**GIVEN DATA**
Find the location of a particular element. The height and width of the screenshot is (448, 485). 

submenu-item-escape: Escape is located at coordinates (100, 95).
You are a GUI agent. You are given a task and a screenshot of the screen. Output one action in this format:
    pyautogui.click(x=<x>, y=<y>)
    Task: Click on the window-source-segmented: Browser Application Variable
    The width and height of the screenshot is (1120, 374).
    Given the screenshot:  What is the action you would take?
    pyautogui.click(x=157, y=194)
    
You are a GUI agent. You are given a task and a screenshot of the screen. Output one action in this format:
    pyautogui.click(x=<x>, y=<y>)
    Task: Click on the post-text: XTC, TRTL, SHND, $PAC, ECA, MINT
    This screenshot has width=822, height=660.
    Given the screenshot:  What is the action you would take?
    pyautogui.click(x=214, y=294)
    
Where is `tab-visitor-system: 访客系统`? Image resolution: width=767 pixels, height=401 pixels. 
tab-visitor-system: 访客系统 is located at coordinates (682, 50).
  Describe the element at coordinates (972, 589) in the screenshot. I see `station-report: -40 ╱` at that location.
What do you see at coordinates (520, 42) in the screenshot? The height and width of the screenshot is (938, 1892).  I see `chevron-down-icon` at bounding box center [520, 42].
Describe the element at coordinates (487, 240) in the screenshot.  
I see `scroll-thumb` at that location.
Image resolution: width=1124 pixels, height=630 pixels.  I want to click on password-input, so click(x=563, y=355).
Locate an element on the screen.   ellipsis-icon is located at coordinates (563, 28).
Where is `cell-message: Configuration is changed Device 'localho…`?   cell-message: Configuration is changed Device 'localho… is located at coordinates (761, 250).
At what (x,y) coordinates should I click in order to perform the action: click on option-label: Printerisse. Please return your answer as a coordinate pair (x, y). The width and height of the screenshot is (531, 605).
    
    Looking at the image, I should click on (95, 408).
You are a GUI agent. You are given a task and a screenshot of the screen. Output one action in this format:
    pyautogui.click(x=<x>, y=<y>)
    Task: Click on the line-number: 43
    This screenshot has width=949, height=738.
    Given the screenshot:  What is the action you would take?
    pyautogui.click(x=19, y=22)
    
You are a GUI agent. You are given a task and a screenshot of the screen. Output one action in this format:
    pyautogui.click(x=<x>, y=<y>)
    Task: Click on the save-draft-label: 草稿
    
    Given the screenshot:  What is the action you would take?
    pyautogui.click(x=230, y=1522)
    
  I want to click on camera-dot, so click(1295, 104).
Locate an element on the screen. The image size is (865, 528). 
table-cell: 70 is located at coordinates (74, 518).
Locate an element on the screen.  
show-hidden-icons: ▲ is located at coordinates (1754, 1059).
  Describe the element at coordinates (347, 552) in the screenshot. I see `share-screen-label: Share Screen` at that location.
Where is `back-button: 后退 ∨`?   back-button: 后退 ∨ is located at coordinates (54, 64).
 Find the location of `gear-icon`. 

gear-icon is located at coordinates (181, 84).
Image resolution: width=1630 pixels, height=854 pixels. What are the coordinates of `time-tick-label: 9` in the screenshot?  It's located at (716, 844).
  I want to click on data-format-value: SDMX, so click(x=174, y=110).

**REQUIRED ACTION**
Reproduce exactly the rows between the line holding "coordinates (563, 28)." and the line holding "Looking at the", inclusive.

**TASK ANSWER**
Locate an element on the screen.   ellipsis-icon is located at coordinates (563, 28).
Where is `cell-message: Configuration is changed Device 'localho…`?   cell-message: Configuration is changed Device 'localho… is located at coordinates (761, 250).
At what (x,y) coordinates should I click in order to perform the action: click on option-label: Printerisse. Please return your answer as a coordinate pair (x, y). The width and height of the screenshot is (531, 605).
    
    Looking at the image, I should click on (95, 408).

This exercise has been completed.